Probably these acronyms came from the word “wimp” rather than the other way around.

He was pulling your leg. “That’s why we should call them economical numbers.”

Ya know, I keep getting cosmology and cosmetology confused…has to do with something about the make-up of the universe, right?

The first reference I found for the particle-physics WIMP was a July 1985 Science News article, and for MACHO, a June 1990 Nature.

There’s a joke here about how WIMPs are indeed related to cosmetology, but I’m too sophisticated to make it. :wink:

–Cliffy

Rule of thumb: If someone tells you a word derives from an acronym, it isn’t true. There’s been a few threads on this, including one on the s word (Ship high on transit I think it was), and the word posh, and several others.

You got that backwards. Machismo/machista come from macho (Spanish for male), which of course comes from Latin. IIRC, the use of the word “macho” in the sense of machismo entered the English language before machista entered the Spanish language.

I defer to authority. :slight_smile:

It’s Machos versus Wimps in the battle for the mass of the Universe!

¿Quién es mas Macho? ¿LMC Macho o SMC Macho? :smiley:

[sub](LMC Machos and SMC Machos are real astronomical bodies, can you guess what are the acronyms?)[/sub]

Obviously I am just stupid. Sorry.

So they’ve been lying to me about RADAR all these years? :dubious:

As a physics term, WIMP was invented by Michael Turner c. 1982. His book with Ed Kolb, The Early Universe (Addison-Wesley, 1990), has the curious footnote on p310:

where that’s meant to be the copyright symbol attached to the acronym. The group refered to is the cluster of cosmologists, including Kolb and Turner, at Fermilab and the University of Chicago. Whether it is actually copyrighted (why ?) or if this is a joke, I don’t know.
MACHO is later and was, of course, deliberately coined as a joke on the pre-existing meanings of wimp and macho.

SCWolf, radar isn’t derived from an acronym, it is an acronym.

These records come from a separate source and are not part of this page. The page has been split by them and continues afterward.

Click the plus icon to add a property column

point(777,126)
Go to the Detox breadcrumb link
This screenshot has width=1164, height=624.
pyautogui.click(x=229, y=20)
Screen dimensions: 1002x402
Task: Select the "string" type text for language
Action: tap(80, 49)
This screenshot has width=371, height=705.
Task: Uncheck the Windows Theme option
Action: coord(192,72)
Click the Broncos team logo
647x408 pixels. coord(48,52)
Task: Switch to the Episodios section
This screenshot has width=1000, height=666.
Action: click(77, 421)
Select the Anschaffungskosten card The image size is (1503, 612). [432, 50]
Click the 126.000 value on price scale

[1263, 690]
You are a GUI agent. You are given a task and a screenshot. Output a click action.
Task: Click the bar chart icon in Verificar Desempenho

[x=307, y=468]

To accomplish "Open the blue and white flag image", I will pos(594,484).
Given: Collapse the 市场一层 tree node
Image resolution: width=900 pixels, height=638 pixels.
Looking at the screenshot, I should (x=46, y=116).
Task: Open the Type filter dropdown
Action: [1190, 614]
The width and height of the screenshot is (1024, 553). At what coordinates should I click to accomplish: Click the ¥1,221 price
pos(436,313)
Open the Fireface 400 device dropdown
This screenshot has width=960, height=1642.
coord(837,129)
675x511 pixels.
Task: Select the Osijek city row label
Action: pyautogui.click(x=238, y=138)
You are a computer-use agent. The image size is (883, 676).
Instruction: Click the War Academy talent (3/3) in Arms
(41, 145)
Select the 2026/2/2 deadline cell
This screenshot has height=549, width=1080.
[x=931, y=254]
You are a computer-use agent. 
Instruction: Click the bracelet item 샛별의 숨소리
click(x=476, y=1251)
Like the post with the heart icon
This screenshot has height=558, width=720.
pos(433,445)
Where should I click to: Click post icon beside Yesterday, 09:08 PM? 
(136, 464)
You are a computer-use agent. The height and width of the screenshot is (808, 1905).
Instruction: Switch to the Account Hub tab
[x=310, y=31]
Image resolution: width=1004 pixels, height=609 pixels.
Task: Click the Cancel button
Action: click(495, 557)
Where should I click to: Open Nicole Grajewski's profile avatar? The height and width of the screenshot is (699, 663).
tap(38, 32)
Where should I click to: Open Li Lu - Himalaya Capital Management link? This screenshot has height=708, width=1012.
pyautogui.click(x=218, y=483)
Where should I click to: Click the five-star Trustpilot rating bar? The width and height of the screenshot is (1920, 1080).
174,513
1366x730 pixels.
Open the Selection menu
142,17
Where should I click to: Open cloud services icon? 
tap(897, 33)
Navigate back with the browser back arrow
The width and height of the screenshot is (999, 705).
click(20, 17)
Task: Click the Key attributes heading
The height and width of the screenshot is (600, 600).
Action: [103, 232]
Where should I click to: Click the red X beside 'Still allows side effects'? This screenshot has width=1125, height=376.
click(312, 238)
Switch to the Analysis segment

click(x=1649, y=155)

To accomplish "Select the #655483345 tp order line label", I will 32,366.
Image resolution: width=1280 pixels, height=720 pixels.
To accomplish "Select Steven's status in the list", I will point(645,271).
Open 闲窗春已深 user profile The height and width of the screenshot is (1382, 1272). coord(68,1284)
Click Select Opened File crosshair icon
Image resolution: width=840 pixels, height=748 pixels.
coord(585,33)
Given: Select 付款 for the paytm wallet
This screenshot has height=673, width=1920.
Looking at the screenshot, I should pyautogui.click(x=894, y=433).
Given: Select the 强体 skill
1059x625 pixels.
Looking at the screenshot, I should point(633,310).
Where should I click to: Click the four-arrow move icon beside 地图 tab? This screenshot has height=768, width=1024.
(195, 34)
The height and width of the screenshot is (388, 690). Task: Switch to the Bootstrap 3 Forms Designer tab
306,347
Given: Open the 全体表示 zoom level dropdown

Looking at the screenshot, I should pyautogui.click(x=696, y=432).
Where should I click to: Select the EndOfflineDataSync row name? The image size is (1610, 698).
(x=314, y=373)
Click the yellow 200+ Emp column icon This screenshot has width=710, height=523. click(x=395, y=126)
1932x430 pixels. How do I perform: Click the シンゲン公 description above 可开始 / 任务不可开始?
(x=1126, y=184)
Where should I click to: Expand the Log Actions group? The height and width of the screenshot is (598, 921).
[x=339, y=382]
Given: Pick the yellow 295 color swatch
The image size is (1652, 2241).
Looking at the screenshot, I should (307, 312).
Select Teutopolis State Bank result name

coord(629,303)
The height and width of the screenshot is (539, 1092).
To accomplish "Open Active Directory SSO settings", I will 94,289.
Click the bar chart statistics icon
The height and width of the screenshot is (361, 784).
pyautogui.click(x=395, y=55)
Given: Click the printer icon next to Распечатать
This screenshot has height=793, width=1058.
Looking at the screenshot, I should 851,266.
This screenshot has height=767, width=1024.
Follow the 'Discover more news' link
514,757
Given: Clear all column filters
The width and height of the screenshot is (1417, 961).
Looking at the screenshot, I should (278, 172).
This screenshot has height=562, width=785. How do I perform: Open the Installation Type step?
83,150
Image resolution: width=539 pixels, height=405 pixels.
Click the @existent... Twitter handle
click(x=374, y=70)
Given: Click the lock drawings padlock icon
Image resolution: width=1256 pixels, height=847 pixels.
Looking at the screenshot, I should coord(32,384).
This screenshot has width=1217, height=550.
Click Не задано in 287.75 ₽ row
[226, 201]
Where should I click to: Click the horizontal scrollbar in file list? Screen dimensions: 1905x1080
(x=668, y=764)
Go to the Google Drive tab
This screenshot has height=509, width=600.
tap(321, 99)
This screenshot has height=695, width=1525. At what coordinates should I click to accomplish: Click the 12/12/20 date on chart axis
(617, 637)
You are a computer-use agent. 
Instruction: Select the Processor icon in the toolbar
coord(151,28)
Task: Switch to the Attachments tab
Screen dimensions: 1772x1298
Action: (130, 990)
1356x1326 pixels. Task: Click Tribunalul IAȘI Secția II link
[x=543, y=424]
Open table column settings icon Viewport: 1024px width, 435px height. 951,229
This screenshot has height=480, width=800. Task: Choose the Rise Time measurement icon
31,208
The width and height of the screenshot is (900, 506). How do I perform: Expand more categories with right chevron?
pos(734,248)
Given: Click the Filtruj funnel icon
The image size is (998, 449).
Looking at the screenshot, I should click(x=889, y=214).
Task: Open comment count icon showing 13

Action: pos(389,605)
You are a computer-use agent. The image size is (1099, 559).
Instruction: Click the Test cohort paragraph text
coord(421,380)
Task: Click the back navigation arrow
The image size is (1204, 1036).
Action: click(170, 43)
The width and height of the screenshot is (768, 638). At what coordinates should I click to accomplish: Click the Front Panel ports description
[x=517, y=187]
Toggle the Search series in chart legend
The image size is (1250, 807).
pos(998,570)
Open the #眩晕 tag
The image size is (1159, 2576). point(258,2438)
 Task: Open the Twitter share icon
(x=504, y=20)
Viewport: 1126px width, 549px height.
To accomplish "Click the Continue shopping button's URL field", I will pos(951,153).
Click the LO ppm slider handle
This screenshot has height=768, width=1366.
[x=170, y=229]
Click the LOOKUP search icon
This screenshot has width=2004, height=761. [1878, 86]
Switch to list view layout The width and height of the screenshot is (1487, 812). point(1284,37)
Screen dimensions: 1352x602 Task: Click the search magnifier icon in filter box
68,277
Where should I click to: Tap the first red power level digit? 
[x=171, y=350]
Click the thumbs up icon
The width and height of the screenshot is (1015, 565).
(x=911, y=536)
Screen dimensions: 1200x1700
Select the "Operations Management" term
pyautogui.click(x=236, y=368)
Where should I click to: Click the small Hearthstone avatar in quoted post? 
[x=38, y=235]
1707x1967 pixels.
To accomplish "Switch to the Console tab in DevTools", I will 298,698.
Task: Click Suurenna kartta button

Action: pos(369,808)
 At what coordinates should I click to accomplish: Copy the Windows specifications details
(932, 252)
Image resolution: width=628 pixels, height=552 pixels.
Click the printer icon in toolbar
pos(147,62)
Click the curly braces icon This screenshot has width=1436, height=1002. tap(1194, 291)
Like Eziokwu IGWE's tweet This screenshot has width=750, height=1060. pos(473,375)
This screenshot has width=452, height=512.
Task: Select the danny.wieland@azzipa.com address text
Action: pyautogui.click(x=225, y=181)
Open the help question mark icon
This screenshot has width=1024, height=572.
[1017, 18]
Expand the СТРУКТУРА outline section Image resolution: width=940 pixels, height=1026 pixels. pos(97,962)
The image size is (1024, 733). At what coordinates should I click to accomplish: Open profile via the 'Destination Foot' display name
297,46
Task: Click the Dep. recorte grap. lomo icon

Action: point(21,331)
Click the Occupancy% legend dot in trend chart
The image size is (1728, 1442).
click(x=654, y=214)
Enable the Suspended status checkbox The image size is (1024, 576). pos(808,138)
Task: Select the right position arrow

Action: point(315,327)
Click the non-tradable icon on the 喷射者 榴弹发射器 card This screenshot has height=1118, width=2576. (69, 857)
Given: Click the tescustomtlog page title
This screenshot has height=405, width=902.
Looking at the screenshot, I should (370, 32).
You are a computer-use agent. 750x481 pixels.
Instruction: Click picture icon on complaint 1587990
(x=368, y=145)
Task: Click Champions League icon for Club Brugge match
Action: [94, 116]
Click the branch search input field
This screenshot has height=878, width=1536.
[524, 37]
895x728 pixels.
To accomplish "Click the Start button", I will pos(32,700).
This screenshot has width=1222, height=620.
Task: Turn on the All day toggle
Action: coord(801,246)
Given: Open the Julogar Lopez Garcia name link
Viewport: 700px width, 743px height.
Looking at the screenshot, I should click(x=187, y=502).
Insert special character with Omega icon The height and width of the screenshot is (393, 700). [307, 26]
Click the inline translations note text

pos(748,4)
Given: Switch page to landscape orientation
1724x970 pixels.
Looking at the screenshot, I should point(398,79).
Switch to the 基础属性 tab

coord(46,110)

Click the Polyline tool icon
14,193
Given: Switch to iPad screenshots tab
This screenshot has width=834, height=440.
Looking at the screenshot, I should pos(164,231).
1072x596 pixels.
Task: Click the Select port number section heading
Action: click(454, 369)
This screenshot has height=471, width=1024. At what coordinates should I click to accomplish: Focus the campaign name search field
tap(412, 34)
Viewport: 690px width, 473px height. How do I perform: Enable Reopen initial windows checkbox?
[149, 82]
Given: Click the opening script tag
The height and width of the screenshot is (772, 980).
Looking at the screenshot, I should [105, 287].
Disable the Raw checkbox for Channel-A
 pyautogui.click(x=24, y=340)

bonzer, you can’t copyright a single word (cite). Someone may well have registered it as a trademark, but I doubt in this case they could do that either, since they don’t make the thing; it would be like trying to register “water” as a trademark.

Sorry, went for the preview and missed. I was just going to add that I think the author you quote is deeply confused about what status that word has.